The fast-growing community at Cluny required buildings on a large scale. The examples at Cluny profoundly affected architectural practice in Western Europe from the tenth through the twelfth centuries. The three successive churches are conventionally called Cluny I, II and III. The construction of Cluny II, ca. 955–981, begun after the destructive Hungarian raids of 953, led the tendency for Burgundian churches to be stone-vaulted. In building the third and final church at Cluny, the monastery constructed what was to remain the largest building in Europe until the 16th century when the new St. Peter's in Rome was rebuilt.

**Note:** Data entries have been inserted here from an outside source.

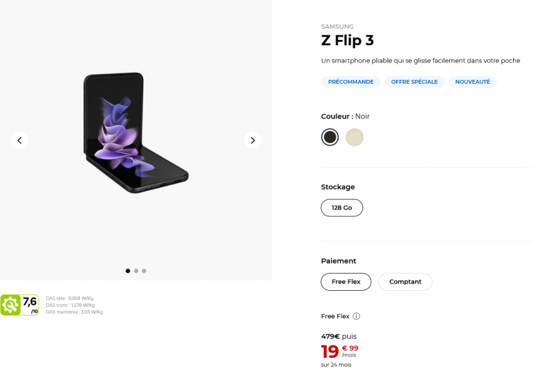Go to the second carousel dot
This screenshot has width=533, height=370.
136,271
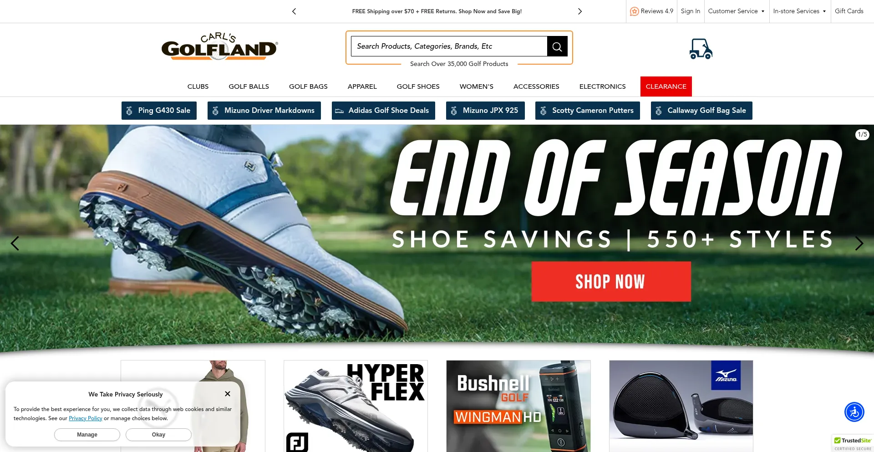Select the GOLF SHOES menu item
The image size is (874, 452).
418,86
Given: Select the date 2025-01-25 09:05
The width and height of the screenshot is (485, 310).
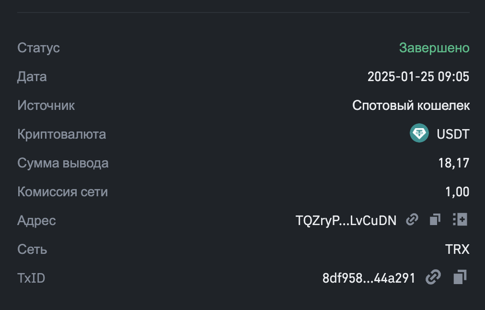Looking at the screenshot, I should coord(418,77).
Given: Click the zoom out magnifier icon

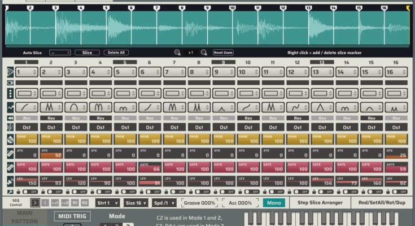Looking at the screenshot, I should (x=204, y=52).
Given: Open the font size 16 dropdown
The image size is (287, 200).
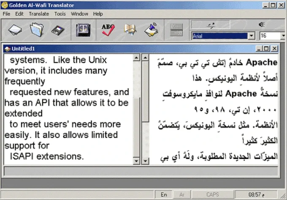Looking at the screenshot, I should click(x=283, y=36).
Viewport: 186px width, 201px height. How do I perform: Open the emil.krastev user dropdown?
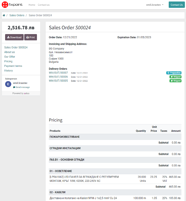pyautogui.click(x=155, y=5)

The building campaign was financed by the annual census established by Ferdinand I of León, ruler of a united León-Castile, some time between 1053 and 1065. (Alfonso VI re-established it in 1077, and confirmed it in 1090.) Ferdinand fixed the sum at 1,000 golden aurei, an amount which Alfonso VI doubled in 1090. This was the biggest annuity that the Order ever received from king or layman, and it was never surpassed. Henry I of England's annual grant from 1131 of 100 marks of silver, not gold, seemed little by comparison. The Alfonsine census enabled Abbot Hugh (who died in 1109) to undertake construction of the huge third abbey church. When payments in aurei later lapsed, the Cluniac order suffered a financial crisis that crippled them during the abbacies of Pons of Melgueil (1109–1125) and Peter the Venerable (1122–1156). The Spanish wealth donated to Cluny publicized the rise of the Spanish Christians, and drew central Spain for the first time into the larger European orbit.

Library
The Cluny library was one of the richest and most important in France and Europe. It was a storehouse of numerous very valuable manuscripts. During the religious conflicts of 1562, the Huguenots sacked the abbey, destroying or dispersing many of the manuscripts. Of those that were left, some were burned in 1790 by a rioting mob during the French Revolution. Others still were stored away in the Cluny town hall.

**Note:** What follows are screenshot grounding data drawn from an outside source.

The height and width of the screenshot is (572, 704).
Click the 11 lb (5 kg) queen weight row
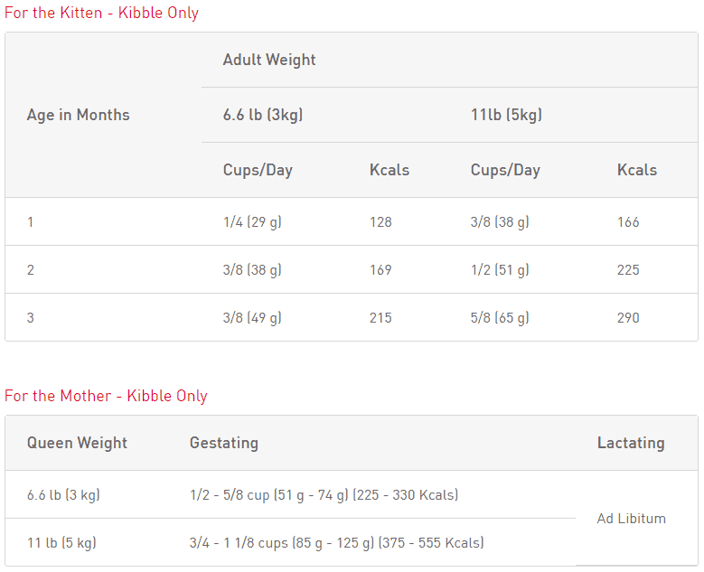(x=61, y=543)
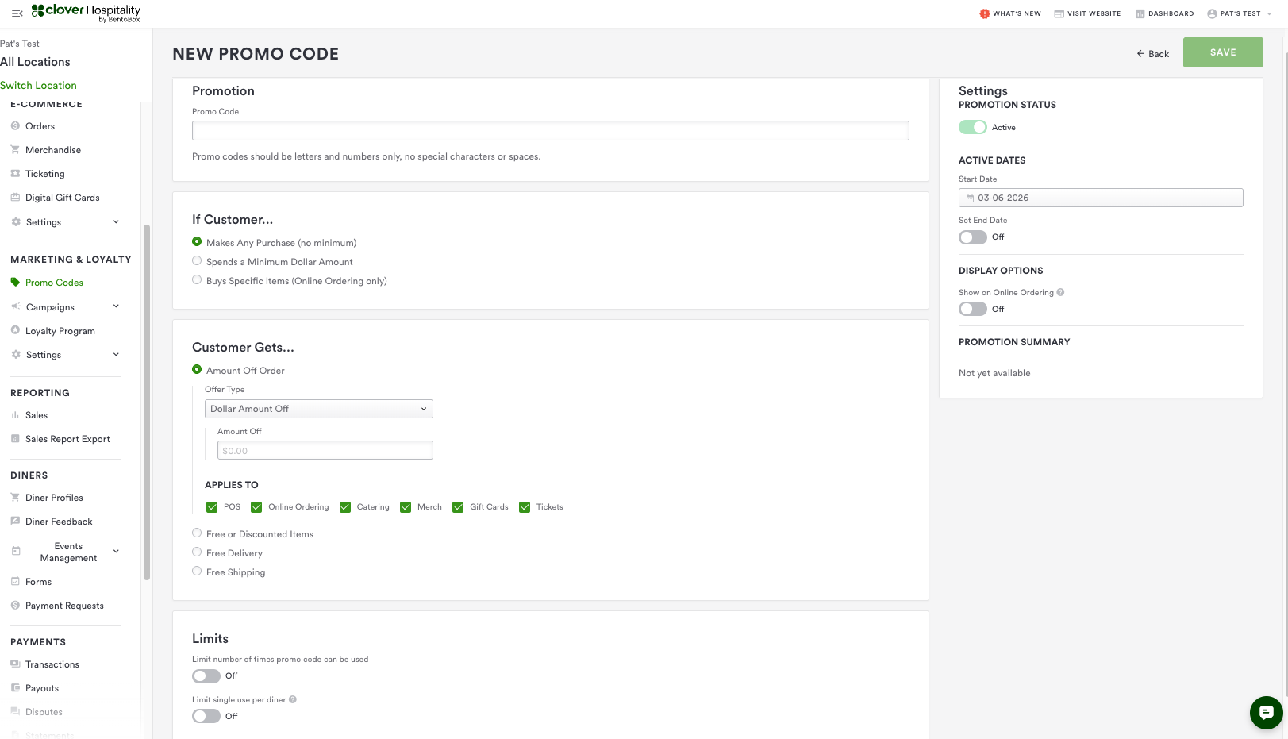1288x739 pixels.
Task: Click the Start Date calendar icon
Action: click(970, 198)
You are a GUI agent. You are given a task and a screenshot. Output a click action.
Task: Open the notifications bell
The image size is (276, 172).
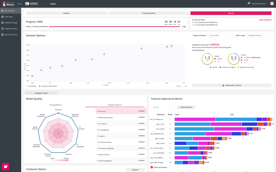[249, 3]
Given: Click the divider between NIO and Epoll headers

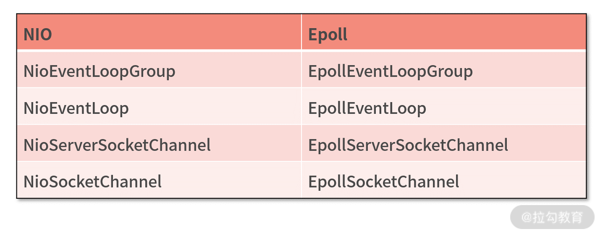Looking at the screenshot, I should point(302,32).
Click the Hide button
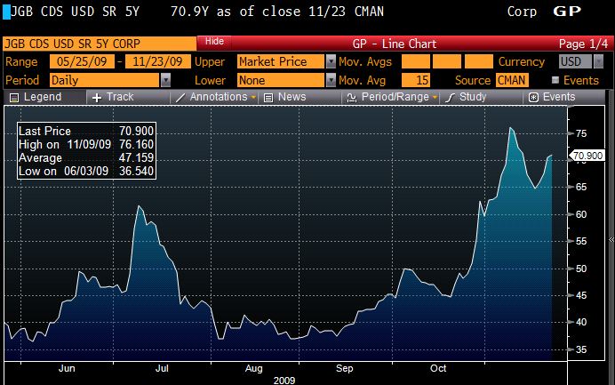Image resolution: width=615 pixels, height=385 pixels. click(213, 42)
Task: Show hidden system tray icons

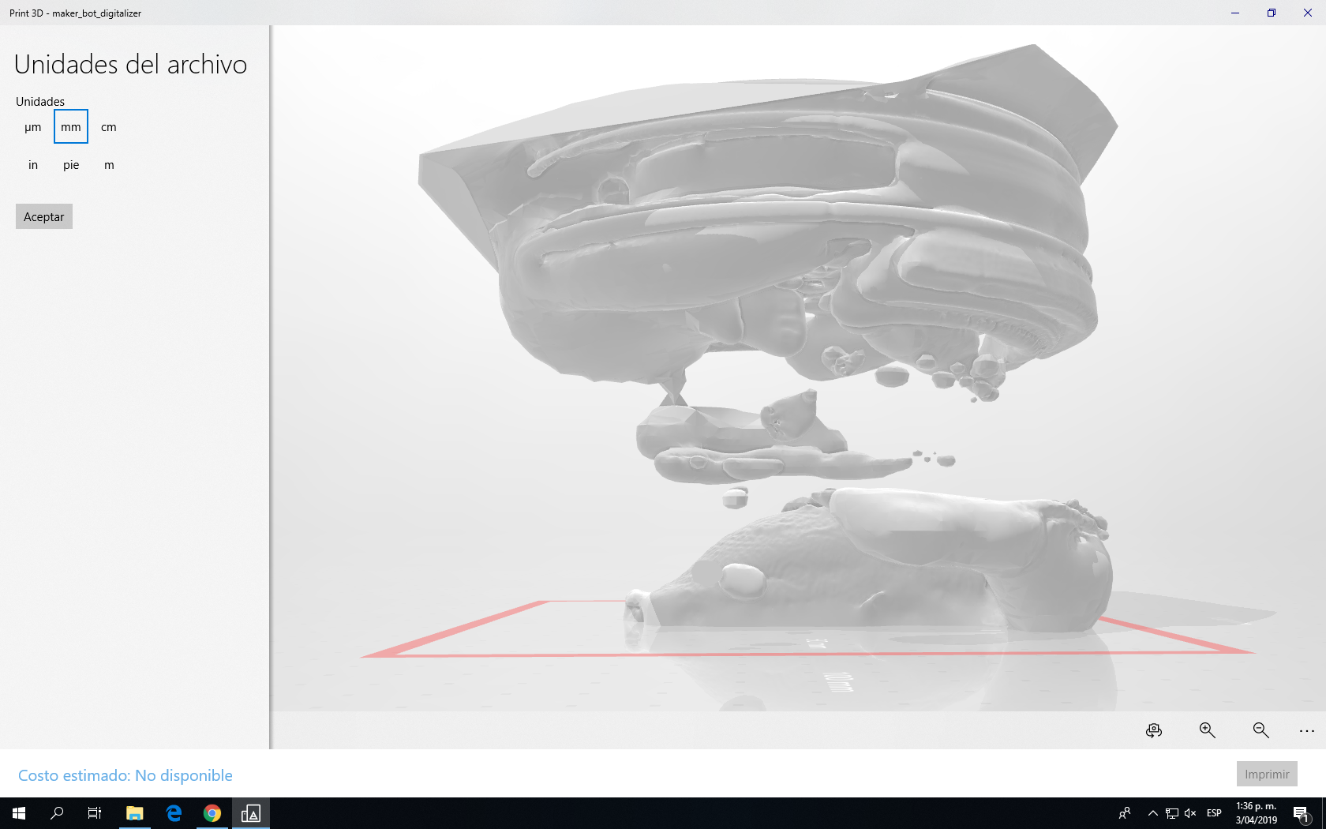Action: click(x=1152, y=813)
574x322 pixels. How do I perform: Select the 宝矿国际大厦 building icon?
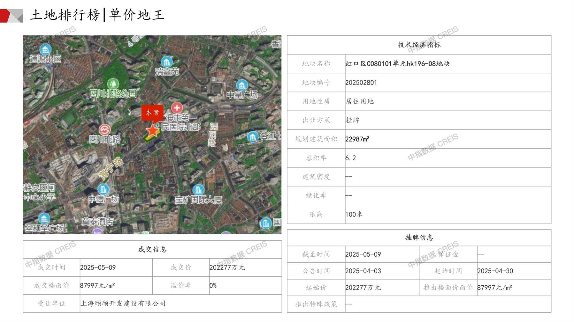point(198,190)
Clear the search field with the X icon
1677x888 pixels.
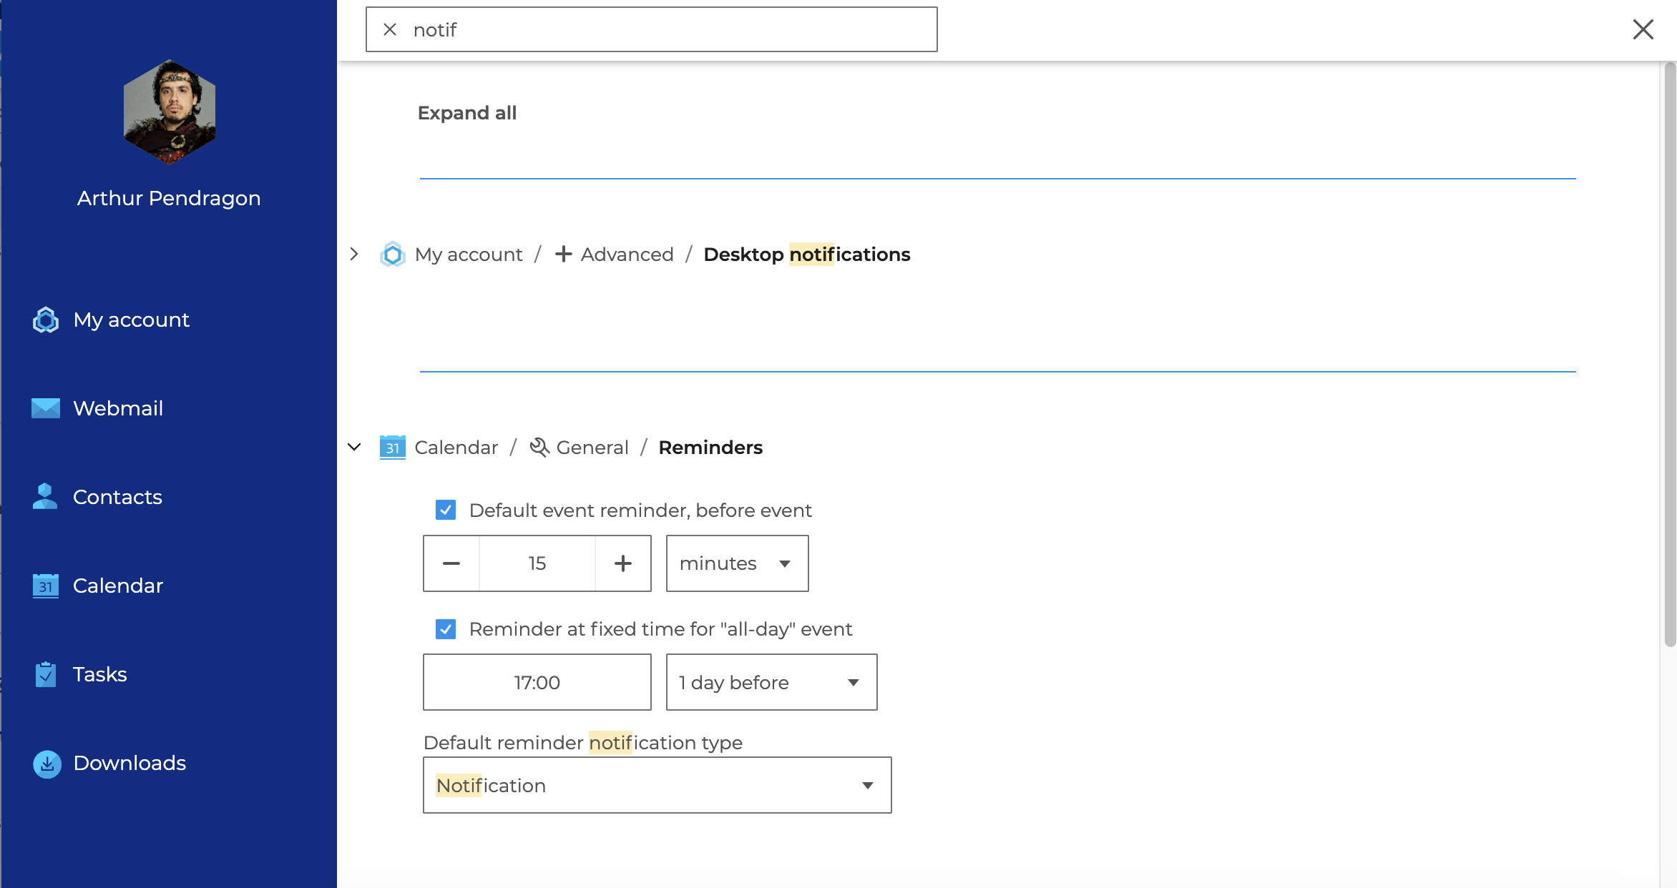390,29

The French Government worked to relocate such treasures, including those that ended up in private hands.  They are now held by the Bibliothèque nationale de France at Paris. The British Museum holds some sixty or so charters originating from Cluny.

Burials
 Herman I, Margrave of Baden
Philip I, Duke of Burgundy
Pope Gelasius II

Cluny's influence

In the fragmented and localized Europe of the 10th and 11th centuries, the Cluniac network extended its reforming influence far. Free of lay and episcopal interference, and responsible only to the papacy (which was in a state of weakness and disorder, with rival popes supported by competing nobles), Cluny was seen to have revitalized the Norman church, reorganized the royal French monastery at Fleury and inspired St Dunstan in England. There were no official English Cluniac priories until that of Lewes in Sussex, founded by the Anglo-Norman earl William de Warenne c 1077. The best-preserved Cluniac houses in England are Castle Acre Priory, Norfolk, and Wenlock Priory, Shropshire. It is thought that there were only three Cluniac nunneries in England, one of them being Delapré Abbey at Northampton.

Until the reign of Henry VI, all Cluniac houses in England were French, governed by French priors and directly controlled from Cluny. Henry's act of raising the English priories to independent abbeys was a political gesture, a mark of England's nascent national consciousness.

The early Cluniac establishments had offered refuges from a disordered world but by the late 11th century, Cluniac piety permeated society. This is the period that achieved the final Christianization of the heartland of Europe.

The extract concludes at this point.